Sakura Wars[a] is an Action role-playing dating sim video game developed and published by Sega for the PlayStation 4. The sixth mainline entry and a soft reboot of the Sakura Wars series, the game was released in 2019 in Asia and 2020 worldwide. It is the first Sakura Wars game not to be developed by Red Entertainment. The gameplay combines overlapping action role-playing, dating sim and visual novel elements. The base campaign was later expanded with downloadable content (DLC), adding further gameplay options such as additional costumes.

The game takes place in a fictionalised version of the Taishō period in 1940, where the World Luxury Operatic Federation fights against those who threaten peace around the world. Naval captain Seijuro Kamiyama is transferred to Tokyo, where he must lead the struggling Imperial Combat Revue through a worldwide tournament of Combat Revues and fight the demons once again.

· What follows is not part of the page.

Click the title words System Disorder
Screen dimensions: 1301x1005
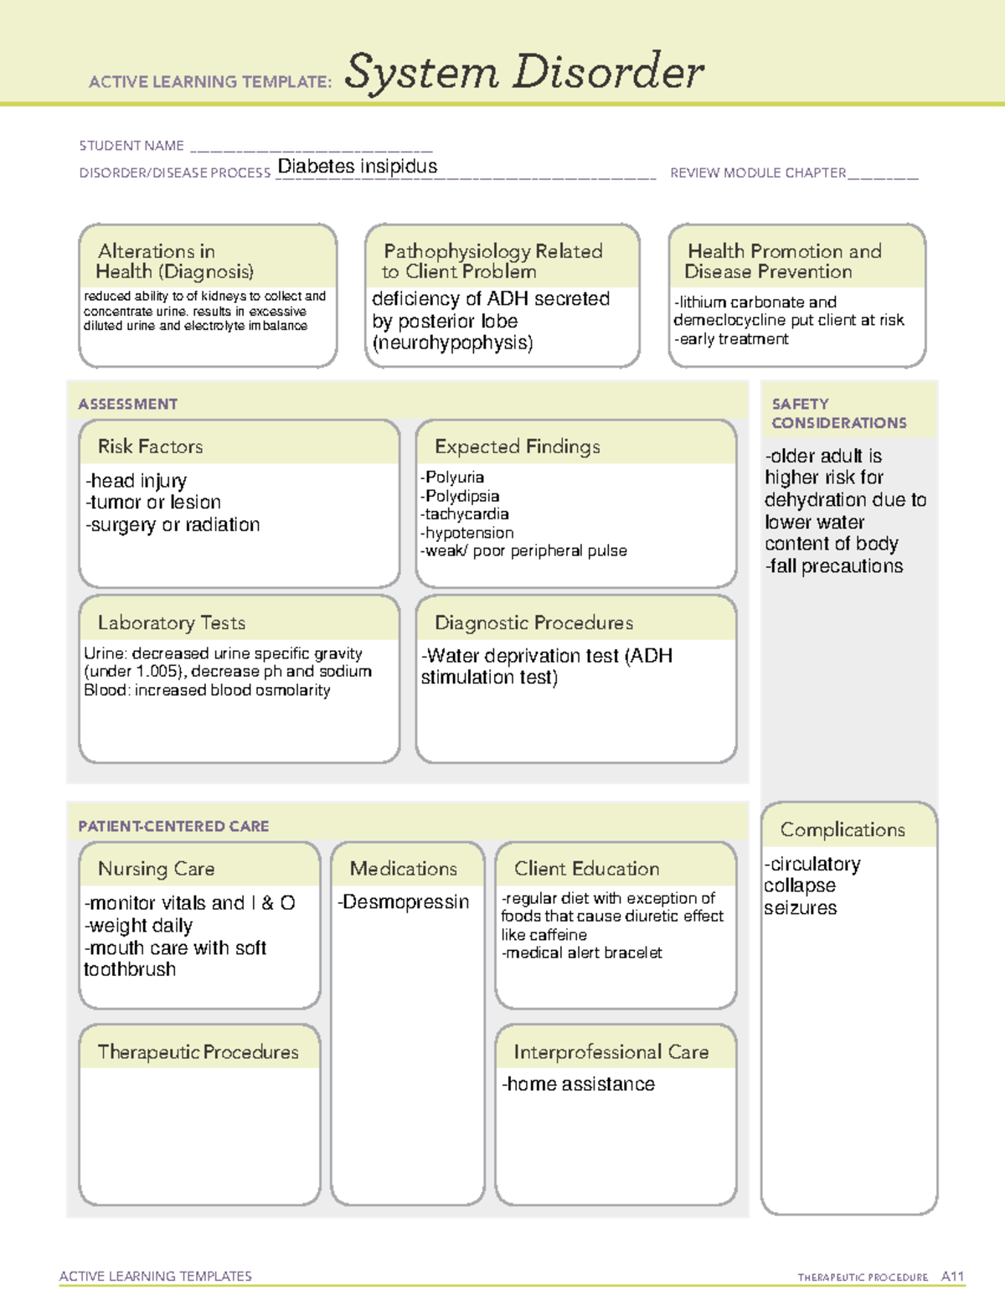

Development of Sakura Wars began in 2016 after a positive fan response at that year's Sega Fes convention. A combination of new and returning staff were involved in development; these include veteran Sega producer Tetsu Katano, director Tetsuya Otsubo, scenario director Takaharu Terada, music composer Kohei Tanaka, story writer Jiro Ishii, and scenario writer Takaaki Suzuki. Manga artist Tite Kubo designed the main cast, while guest artists handled the supporting cast. The cinematics were produced by Sanzigen. The game was announced at Sega Fes 2018. It is the first mainline entry in the series since Sakura Wars: So Long, My Love (2005). A manga adaptation is running in Young Jump. An anime television series sequel produced by Sanzigen premiered on April 3, 2020. Gameplay-based DLC was released between 2019 and 2020. Upon release, Sakura Wars received mixed reviews, praising the game for being welcoming to new players as well as for its mix of tactical and story-based gameplay, but criticising it for some story elements.

Gameplay[edit]

An example of how the LIPS system is used in the game. In this shot, Kamiyama is being consulted by the rest of the Flower Division on how they can improve their acting.

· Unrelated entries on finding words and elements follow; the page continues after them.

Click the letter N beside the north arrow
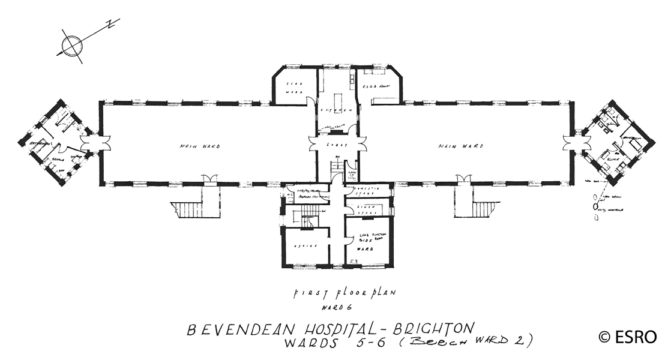point(110,25)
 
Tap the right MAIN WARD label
point(460,146)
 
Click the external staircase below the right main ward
point(484,210)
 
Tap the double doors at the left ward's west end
point(95,143)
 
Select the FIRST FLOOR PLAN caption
point(345,294)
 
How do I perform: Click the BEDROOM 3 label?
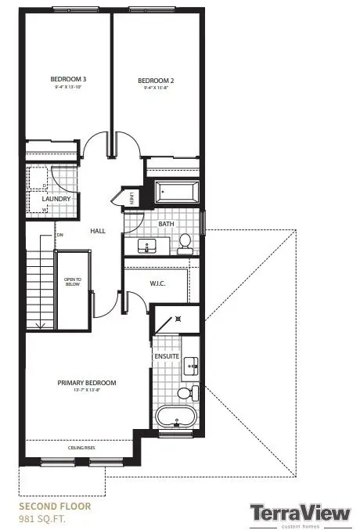point(68,80)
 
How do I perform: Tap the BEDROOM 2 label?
point(155,80)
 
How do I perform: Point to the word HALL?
point(97,231)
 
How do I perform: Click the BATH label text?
point(166,224)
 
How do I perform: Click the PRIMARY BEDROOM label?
point(86,383)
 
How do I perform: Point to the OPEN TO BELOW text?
point(73,282)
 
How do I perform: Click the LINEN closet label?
point(132,196)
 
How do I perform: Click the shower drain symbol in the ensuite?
point(179,319)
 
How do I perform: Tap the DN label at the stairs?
point(59,235)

Sakura Wars is a cross-genre video game set in Tokyo during a fictionalized version of the Taishō period. The player controls the main protagonist Seijuro Kamiyama and the all-female members of the Imperial Combat Revue's Flower Division, who must fight demons while participating in the Combat Revue World Games. Dubbed a "dramatic 3D action adventure" game, the player explores a fully 3-D version of Ginza, Tokyo usually through a third-person perspective on foot and talks to various characters to trigger main story events and side objectives.[1][2][3] As in Sakura Wars: So Long, My Love, the world of Sakura Wars is rendered to scale relative to the characters in it; instead of a caricature of the character roaming around miniature maps, as found in the earlier Sakura Wars games, every area is represented proportionally. A variant of the Kinematron, called the Teletron, is a smartphone that allows Kamiyama to see a map of Ginza and speak with other characters.[3]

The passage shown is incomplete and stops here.